Le refus du Maïdan de se rattacher à une logique partisane posait certainement question quant à l’avenir politique du mouvement. C’est la répression violente des manifestants perpétrée par le pouvoir en place fin février 2014, – elles ont fait plus d’une centaine de victimes –, qui a paradoxalement permis la consolidation de la protestation en politique conventionnelle. La nécessité de faire front – d’abord au sens figuré, puis au sens propre – a rendu acceptable et nécessaire l’émergence de leaders politiques, les coalitions et l’entrée des protestataires sur l’arène politique classique. La mort d’un grand nombre d’activistes du Maïdan, tombés sous les balles gouvernementales, a sensiblement renforcé le sentiment de communauté unie face à un ennemi dans une urgence vitale. Ces victimes, identifiées, regroupées sous le nom de « Ceinturie céleste » et commémorées dans l’espace public, ont une grande importance dans la mémoire collective du Maïdan, et avant tout dans celle des protestataires urbains qui vivaient là leur première expérience combattante.
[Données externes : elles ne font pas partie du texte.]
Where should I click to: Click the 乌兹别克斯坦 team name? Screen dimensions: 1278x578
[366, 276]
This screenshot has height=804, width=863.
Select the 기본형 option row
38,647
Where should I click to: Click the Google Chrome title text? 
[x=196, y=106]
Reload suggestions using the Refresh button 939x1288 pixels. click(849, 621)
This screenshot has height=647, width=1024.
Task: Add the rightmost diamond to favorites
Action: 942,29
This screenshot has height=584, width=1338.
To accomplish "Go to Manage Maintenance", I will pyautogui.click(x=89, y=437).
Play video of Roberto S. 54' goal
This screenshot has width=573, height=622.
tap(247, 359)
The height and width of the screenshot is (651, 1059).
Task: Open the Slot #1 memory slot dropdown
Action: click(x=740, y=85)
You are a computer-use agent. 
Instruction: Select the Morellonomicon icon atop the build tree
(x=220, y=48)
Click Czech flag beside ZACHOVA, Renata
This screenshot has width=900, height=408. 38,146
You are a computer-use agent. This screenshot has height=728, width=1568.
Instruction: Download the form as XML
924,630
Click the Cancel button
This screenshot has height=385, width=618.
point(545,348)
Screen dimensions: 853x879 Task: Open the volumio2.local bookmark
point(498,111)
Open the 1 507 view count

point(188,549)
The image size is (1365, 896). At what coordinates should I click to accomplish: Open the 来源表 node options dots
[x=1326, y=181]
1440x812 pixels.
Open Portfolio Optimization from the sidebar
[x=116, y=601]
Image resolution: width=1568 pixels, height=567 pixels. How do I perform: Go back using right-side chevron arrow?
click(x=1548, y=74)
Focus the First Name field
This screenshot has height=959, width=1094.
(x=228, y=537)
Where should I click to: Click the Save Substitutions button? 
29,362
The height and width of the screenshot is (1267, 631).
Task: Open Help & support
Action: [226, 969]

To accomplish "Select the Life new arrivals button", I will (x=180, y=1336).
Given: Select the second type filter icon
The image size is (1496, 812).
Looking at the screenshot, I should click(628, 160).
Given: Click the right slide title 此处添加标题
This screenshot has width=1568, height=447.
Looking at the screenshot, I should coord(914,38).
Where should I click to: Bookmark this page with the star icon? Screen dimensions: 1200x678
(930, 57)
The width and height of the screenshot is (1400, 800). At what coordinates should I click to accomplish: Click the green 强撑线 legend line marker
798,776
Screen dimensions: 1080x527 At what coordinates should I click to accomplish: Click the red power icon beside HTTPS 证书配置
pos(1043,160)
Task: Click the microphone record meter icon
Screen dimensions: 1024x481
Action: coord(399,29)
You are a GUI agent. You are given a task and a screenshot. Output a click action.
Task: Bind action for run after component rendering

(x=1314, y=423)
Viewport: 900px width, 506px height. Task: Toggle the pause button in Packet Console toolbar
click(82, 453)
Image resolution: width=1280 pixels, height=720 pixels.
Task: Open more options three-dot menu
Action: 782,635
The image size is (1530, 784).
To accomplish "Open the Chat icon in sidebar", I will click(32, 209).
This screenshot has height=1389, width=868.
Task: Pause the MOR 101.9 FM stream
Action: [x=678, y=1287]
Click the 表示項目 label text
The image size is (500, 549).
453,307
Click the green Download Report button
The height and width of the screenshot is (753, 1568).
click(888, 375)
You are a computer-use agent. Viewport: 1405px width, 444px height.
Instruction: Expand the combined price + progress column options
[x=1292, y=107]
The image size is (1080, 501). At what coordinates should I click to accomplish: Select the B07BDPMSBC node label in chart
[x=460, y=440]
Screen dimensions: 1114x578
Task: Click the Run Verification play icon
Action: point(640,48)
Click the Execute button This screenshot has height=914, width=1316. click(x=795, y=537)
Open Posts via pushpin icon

De la fracture sociale à la guerre civile nourrie de l’extérieur (...)

L’enchaînement très rapide des événements entre la chute du pouvoir Yanoukovitch fin février, l’annexion de la Crimée par la Russie début mars et les déclarations de sécession des mouvements séparatistes dans l’Est de l’Ukraine en avril 2014, ont souvent conduit à deux types d’analyse. D’un côté, on a décrit ces événements comme le résultat exclusif d’une action militaire de l’État russe en Ukraine du Sud-Est. De l’autre, on a analysé la situation comme l’effet d’une fracture profonde de l’Ukraine qui serait depuis longtemps divisée entre pro-ukrainiens et pro-russes, ou encore entre russophones et ukrainophones. Les deux analyses sont également réductrices.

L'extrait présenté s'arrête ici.